Main stream news is biast we all know that.. and the main point of this article which someone missed was that there are two conflicting reports of the same event. Why did the story change?

Look... main stream press... is mostly a reliable source, but is biast as all news is... and underground press has the focus of whatever group is puting it out.

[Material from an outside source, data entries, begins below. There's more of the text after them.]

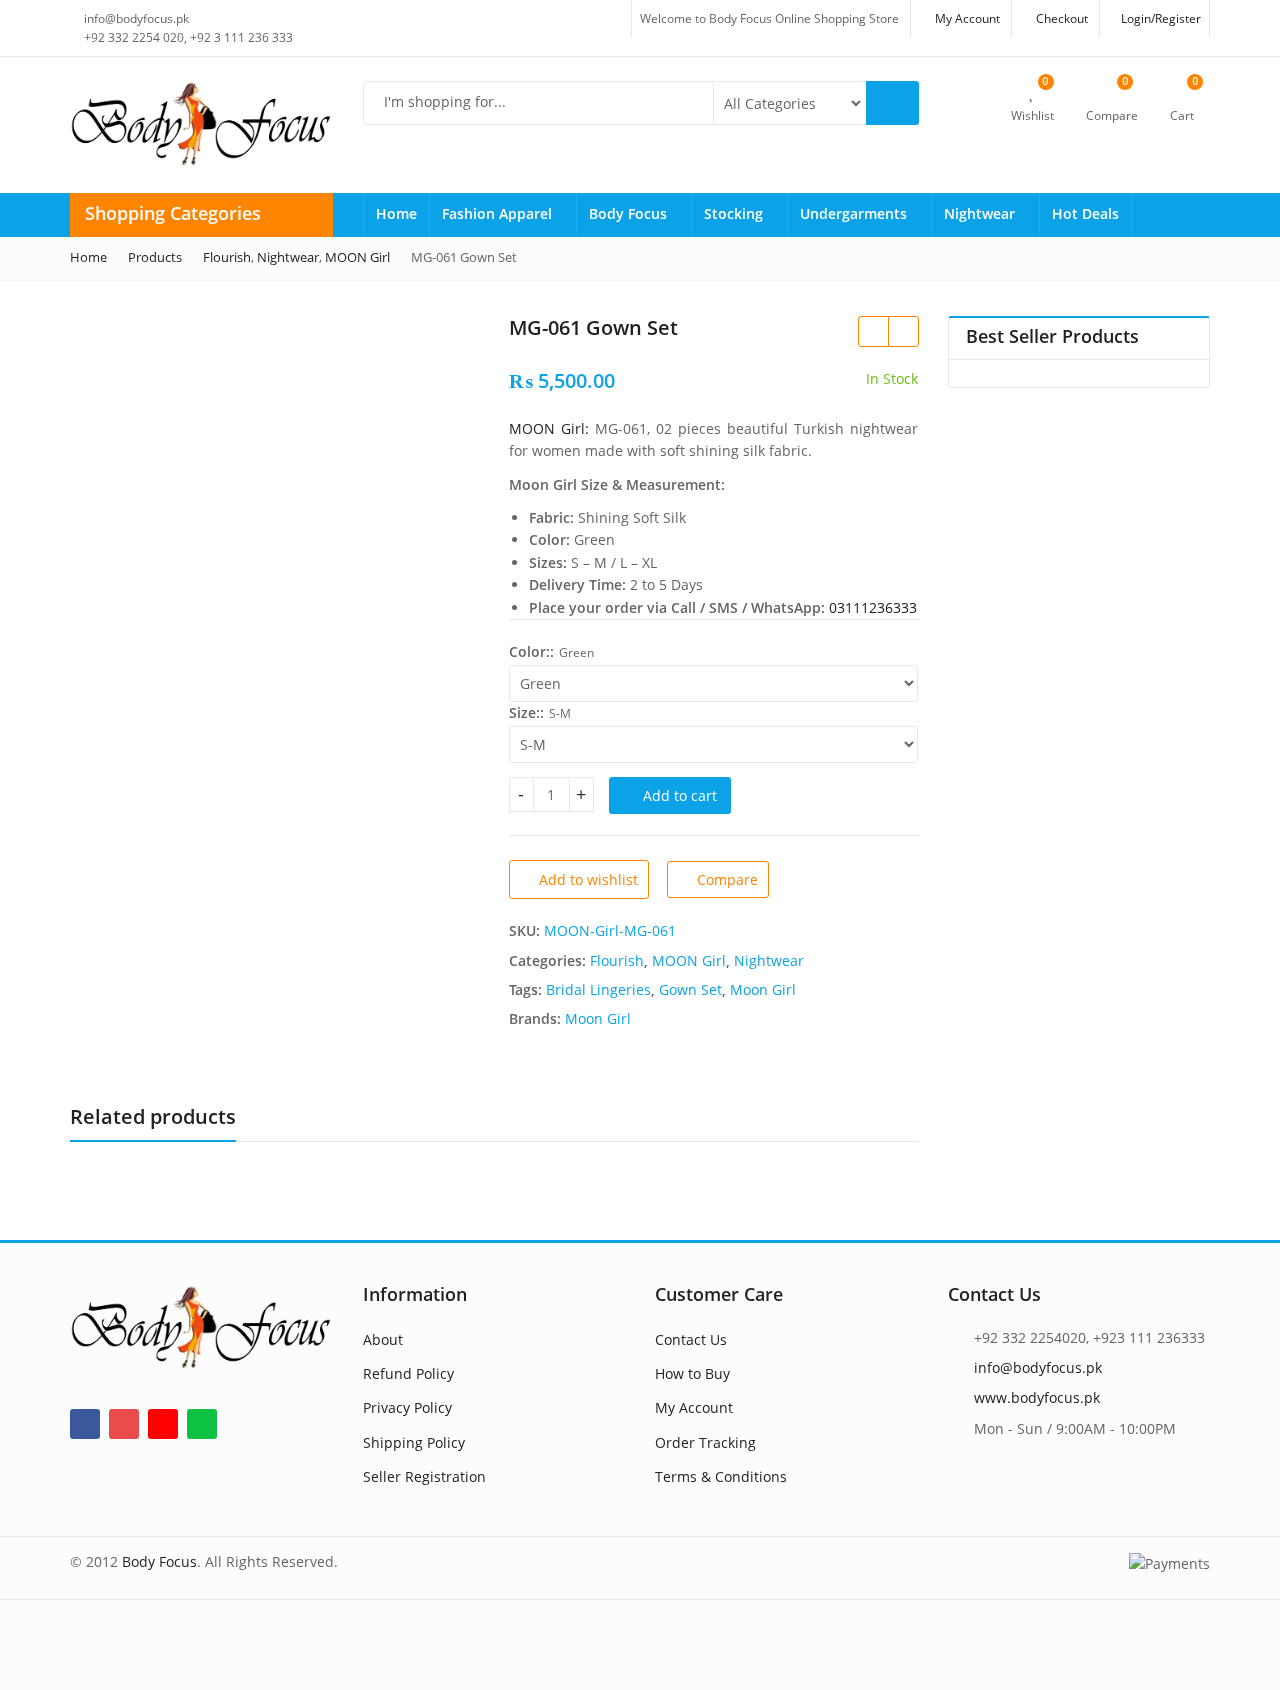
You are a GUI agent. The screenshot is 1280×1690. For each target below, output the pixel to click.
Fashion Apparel (499, 213)
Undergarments (855, 213)
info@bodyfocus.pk (1038, 1367)
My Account (694, 1407)
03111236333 (873, 607)
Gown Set (690, 989)
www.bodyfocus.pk (1037, 1397)
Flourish (617, 960)
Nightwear (981, 213)
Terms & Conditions (721, 1476)
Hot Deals (1085, 213)
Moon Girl (763, 989)
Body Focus (630, 213)
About (383, 1339)
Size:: (526, 712)
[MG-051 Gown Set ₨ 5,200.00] (873, 331)
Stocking (735, 213)
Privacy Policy (407, 1407)
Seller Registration (424, 1476)
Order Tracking (705, 1442)
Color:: (531, 651)
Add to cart (680, 795)
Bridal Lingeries (598, 989)
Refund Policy (408, 1373)
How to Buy (692, 1373)
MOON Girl (689, 960)
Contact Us (691, 1339)
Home (396, 213)
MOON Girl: (549, 428)
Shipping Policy (414, 1442)
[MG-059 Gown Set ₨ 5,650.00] (903, 331)
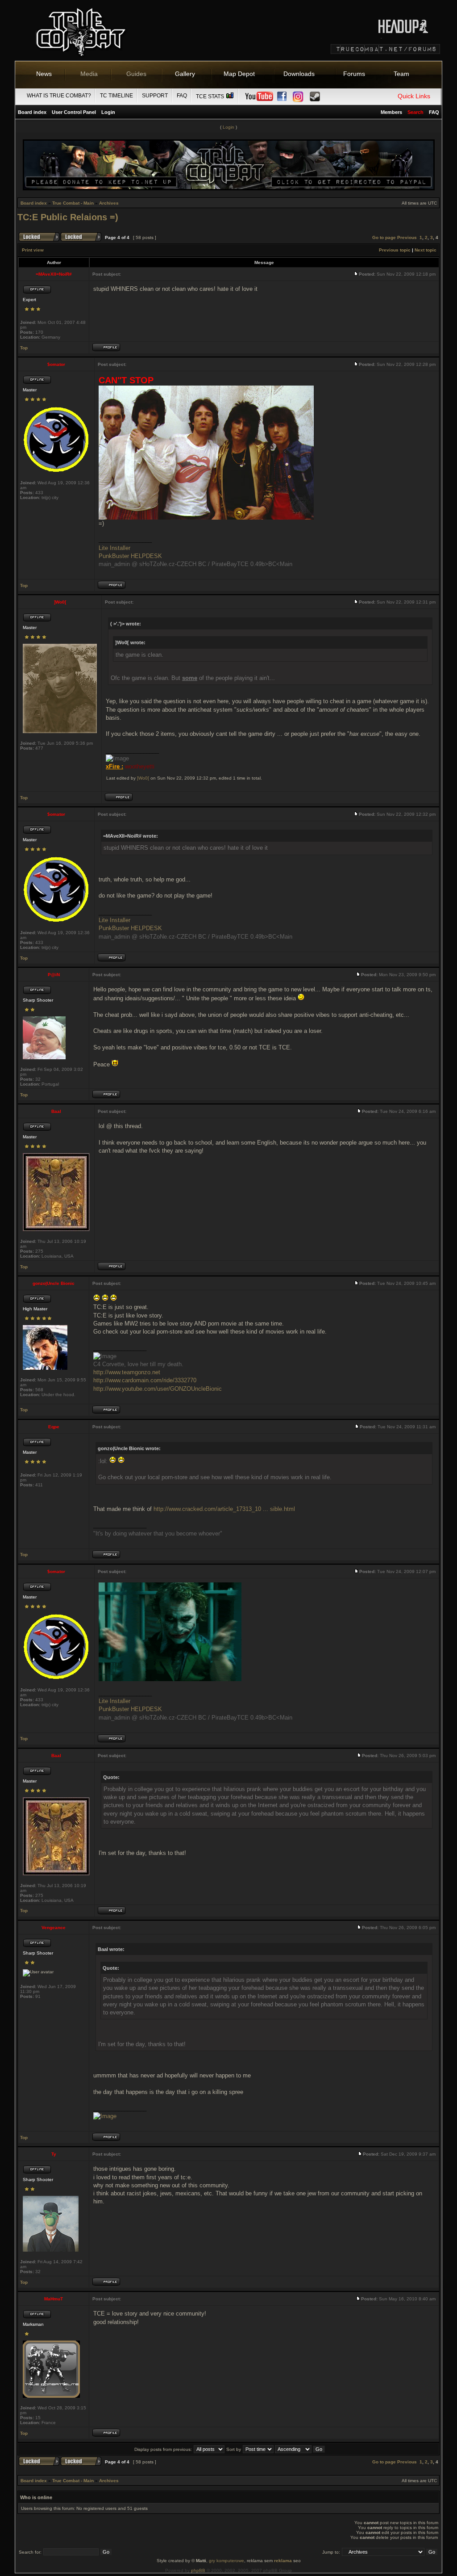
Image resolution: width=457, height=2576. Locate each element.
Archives (109, 203)
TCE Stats (210, 96)
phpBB (198, 2570)
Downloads (299, 73)
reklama (283, 2560)
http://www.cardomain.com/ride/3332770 (144, 1380)
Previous (407, 237)
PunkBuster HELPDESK (130, 556)
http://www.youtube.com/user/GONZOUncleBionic (157, 1388)
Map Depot (239, 73)
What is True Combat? (59, 95)
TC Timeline (116, 95)
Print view (33, 250)
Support (155, 95)
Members (391, 112)
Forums (354, 73)
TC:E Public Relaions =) (67, 217)
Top (24, 347)
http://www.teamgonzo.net (126, 1372)
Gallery (185, 73)
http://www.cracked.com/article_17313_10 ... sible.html (224, 1509)
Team (401, 73)
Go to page (384, 237)
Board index (32, 112)
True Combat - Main (73, 203)
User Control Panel (74, 112)
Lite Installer (114, 548)
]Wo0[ (143, 778)
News (44, 73)
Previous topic (395, 250)
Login (108, 112)
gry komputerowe (226, 2560)
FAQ (182, 95)
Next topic (425, 250)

I thought the point of the article was obvious with the subtitle : THE MYSTERY OF THE CHANGING STORY

HardcoreCommie
8th January 2002, 10:53
I regret to admit it, but GuestWhatever makes a point. The last two paragraphs of the article have nothing to do with the incident, it is out-of-place editorializing that simply blurrs the point of the article.

Guest 128411319
9th January 2002, 01:55
Precisely. It does come from a publication with an agenda, but I believe that this is a good example of said publication trying to foist its agenda upon an unrelated situation. I think Worker's World would do well to stick to situations that relate to workers, rather than looking to use any blemish upon capitalist nations as a vehicle for their agenda.